There is interesting phenomenon at 90% competence level BIAS strategy. Even with very high leadership skills the QWL is set at 60% where equilibrium remains. This is due to the behavior where leadership actions are implemented only when problems arise, thus there are no proactive investments in team development. In competence levels 90% it seems that one-year simulation episode is not enough time to achieve perfect equilibrium at Learning and Bellman strategies, since Q-learning points and QWL seems to continue improving throughout the episode. It would need longer time period to achieve equilibrium.

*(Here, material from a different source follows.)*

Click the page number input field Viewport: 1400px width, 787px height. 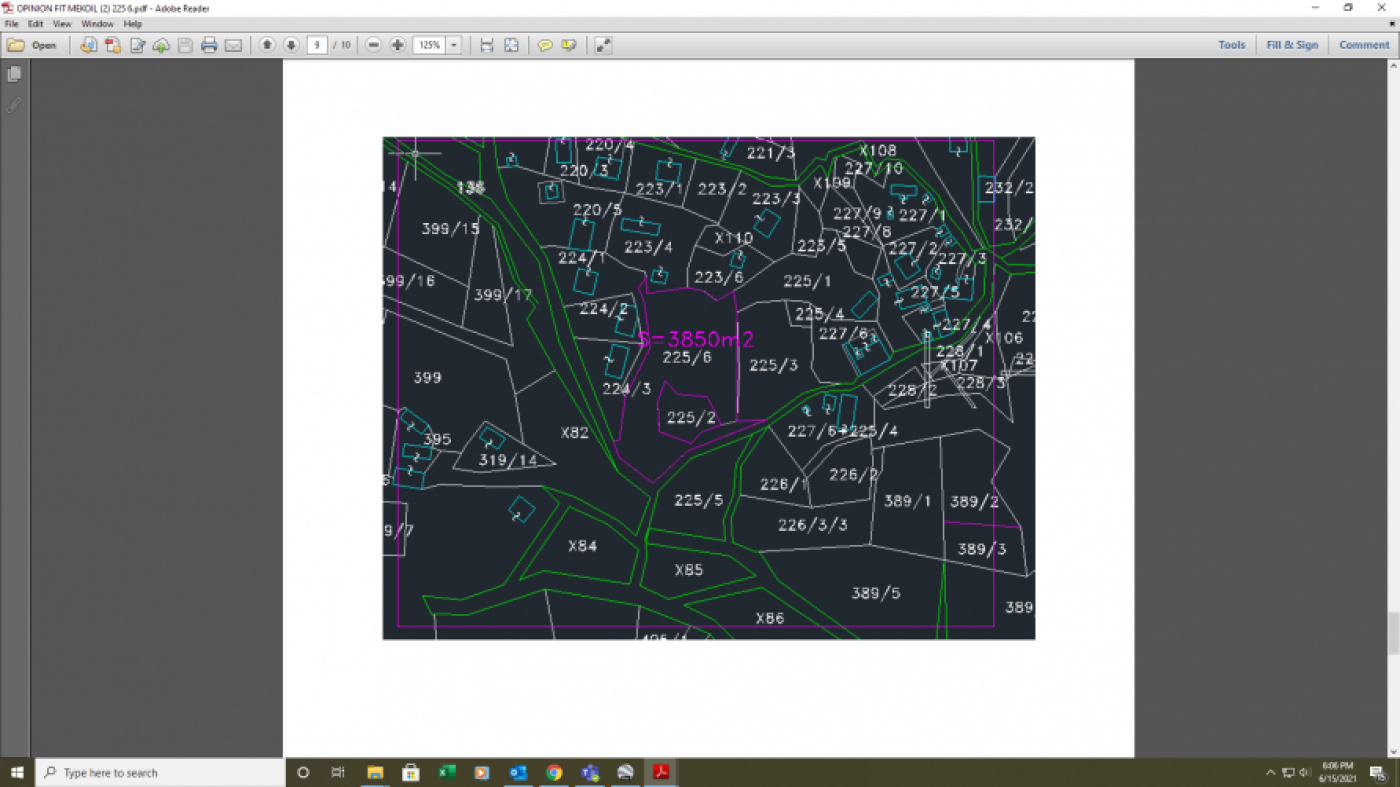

BIAS strategy seems to achieve equilibrium where QWL is no longer improved and the Q-learning points finds management cultural maximum value. The lower the competence, the lower the level of QWL, however the difference is not so big, varying from 57% to 60%. This is interesting because in Finland the workforce medium QWL is around 60% [24]. One could argue that the profit maximization bias is common and not depending on line-managers leadership competences, and therefore most employees feel the QWL is around 60%. Moreover, the reason for profit maximization bias is not necessarily a lack of leaders’ skills, but a management system that forces leaders to focus on short-term profit rather than people.


8. Conclusions and discussion

Organizational management research has typically focused on qualitative behavioral factors that have a complex relationship to organizational success, and in addition, impacts often come with a delay. Each organization is a unique system with certain same laws, but also a unique context of its own. Therefore, repeating the empirical research results has proven to be challenging, which also makes it difficult to draw generalizable conclusions [7]. This article examines the utilization of model-based artificial intelligence in management development. ODT can be used to assess the impact of management behavior on an organization’s success, considering situational data and the impact of management culture. ODT helps to explore the fundamental nature of an organization, which means a metaphysical essence in where everything affects everything.

The article uses artificial intelligence to illustrate how leadership behavior can create a so-called QWL glass roof that invisibly prevents teams from growing to the top performing category. The management system forms the behavior of supervisors in such a way that harmful biases of management thinking may occur, in which case people’s performance does not develop favorably. These harmful biases of thought are very complex as they include phenomenon of delayed effects on an organization’s competitiveness. Model-driven reinforcement learning artificial intelligence reveals a variety of human and complex mechanisms that hinder the development of competitiveness.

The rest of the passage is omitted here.